Peralta, Juan D. (Schlumberger) | Caicedo Duran, Javier Omar (Schlumberger) | Gonzalez Marroquin, Vladimir (Schlumberger) | Bravo, Luciano (Schlumberger) | Gandolfo, Juan Martin (Ecopetrol) | Valera, Martin Marcelo
Inorganic scales are new identified phenomena in Casabe field while corrosion has started to increase to alert the field operations. The field has been under waterflooding since 1985 with no much success due to lack of vertical selectivity. It was resumed in 2004 and boosted from 25000 BWIPD to 110000 BWIPD, and in consequence, some injection related problems which had never been recognized in the field turned out to be an issue from wellbores to surface facilities. Failures in tubings, casing and flowline integrity and storage facilities with evidences of corrosion, lighted on the alarms regarding the corrosion processes in the field.
Diagnostic process started in 2010, revising the fluids being injected and the produced fluids from the wells, knowing that injected water is fresh and formation water has salinities up to 50000 ppm. Water samples were collected and analyzed to establish a current field wide corrosion baseline and evaluating the impact of the water injection process from the water source, injection lines and down into the injection wells and the reservoir, likewise the back to the producing wells x-mas trees.

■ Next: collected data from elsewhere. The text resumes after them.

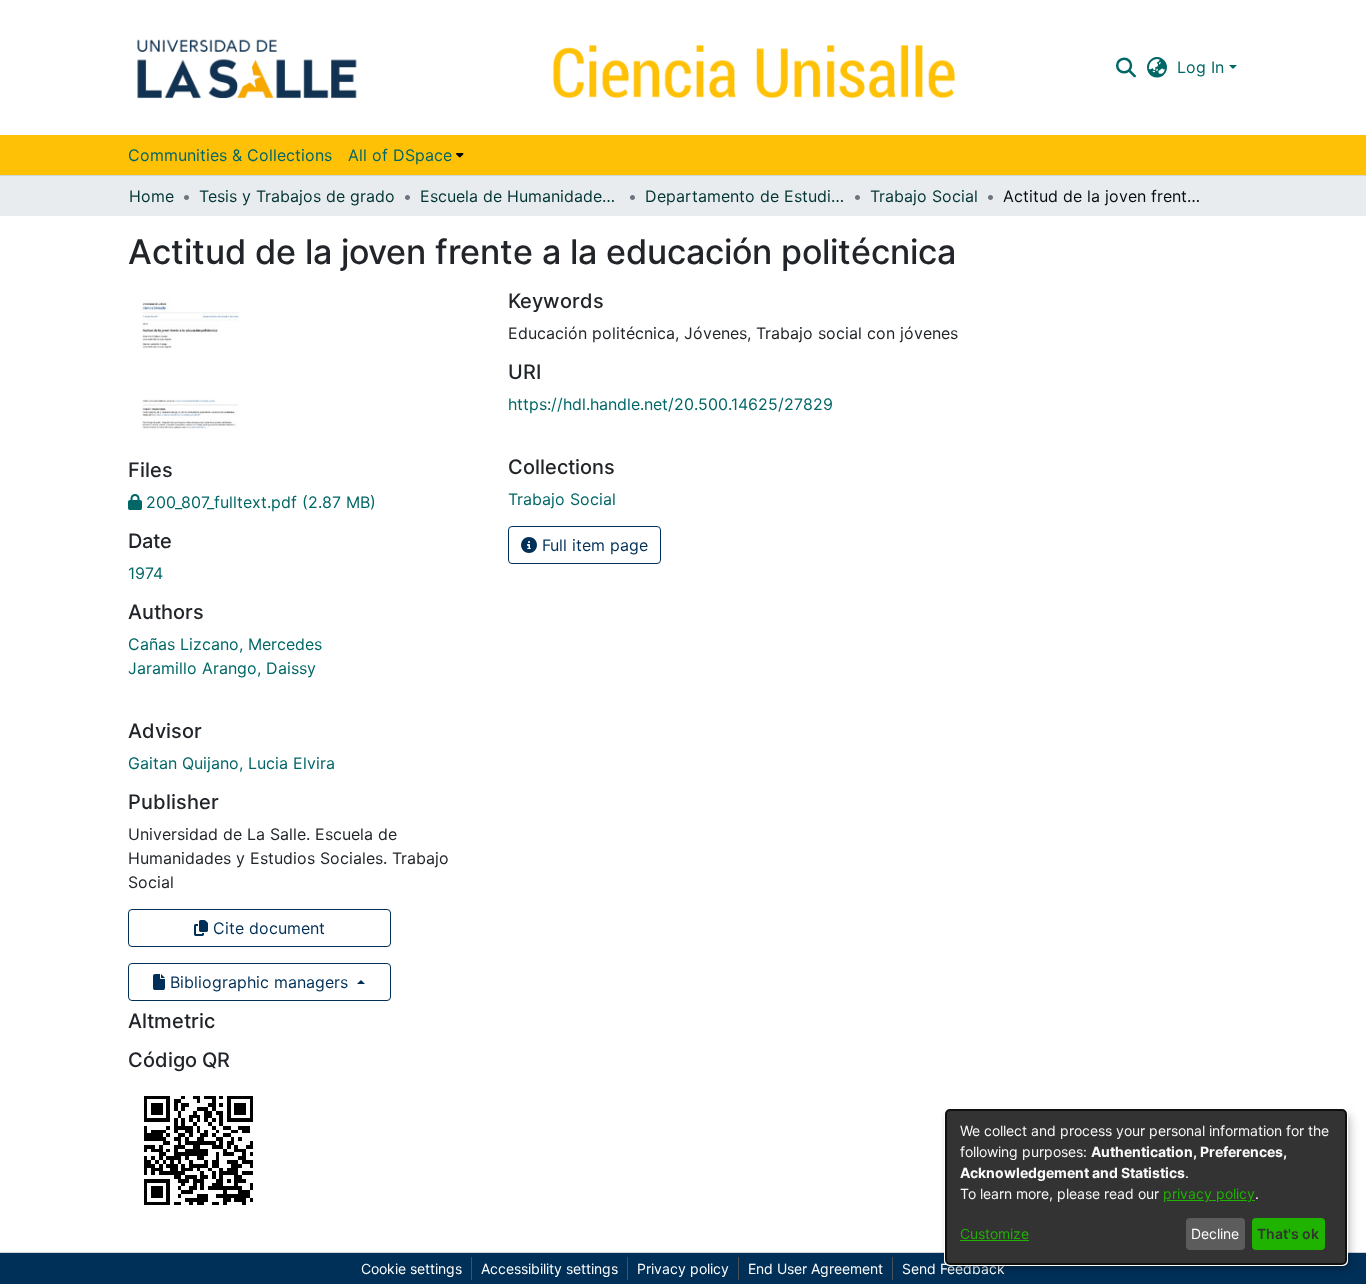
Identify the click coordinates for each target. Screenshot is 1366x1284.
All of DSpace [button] (400, 155)
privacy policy (1209, 1193)
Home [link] (151, 196)
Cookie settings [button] (411, 1268)
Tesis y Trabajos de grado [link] (297, 196)
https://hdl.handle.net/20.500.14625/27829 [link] (670, 404)
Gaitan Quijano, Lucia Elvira (231, 763)
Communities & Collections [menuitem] (230, 155)
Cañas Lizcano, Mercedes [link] (225, 644)
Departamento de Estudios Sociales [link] (745, 196)
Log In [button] (1203, 67)
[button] (1125, 67)
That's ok (1288, 1233)
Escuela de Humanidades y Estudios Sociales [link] (520, 196)
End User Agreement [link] (815, 1268)
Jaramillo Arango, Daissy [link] (222, 668)
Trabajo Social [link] (924, 196)
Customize (994, 1233)
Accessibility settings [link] (549, 1268)
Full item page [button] (592, 545)
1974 (145, 573)
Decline (1215, 1233)
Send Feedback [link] (953, 1268)
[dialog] (1146, 1187)
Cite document (266, 928)
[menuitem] (406, 155)
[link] (252, 502)
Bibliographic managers (259, 982)
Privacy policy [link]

Chemical treatment is being applied upfront in the injection system, and corrective treatments have been implemented in some wells to reduce corrosion downhole. Simultaneously, a surface flowline integrity survey, maintenance and replacement by new materials were initiated to avoid spills or unexpected failures in the gathering system.
Nevertheless, the current scenario is regularly under control, continuing monitoring is required in throughout the field. A new integrity management plan for the asset is under preparation since produced water is planned to be re-injected in the reservoir as primary source for the waterflooding. Whilst re-injection starts up, potential problems for corrosion could come up including scaling as it is indicated by Langelier Saturation index in the produced water.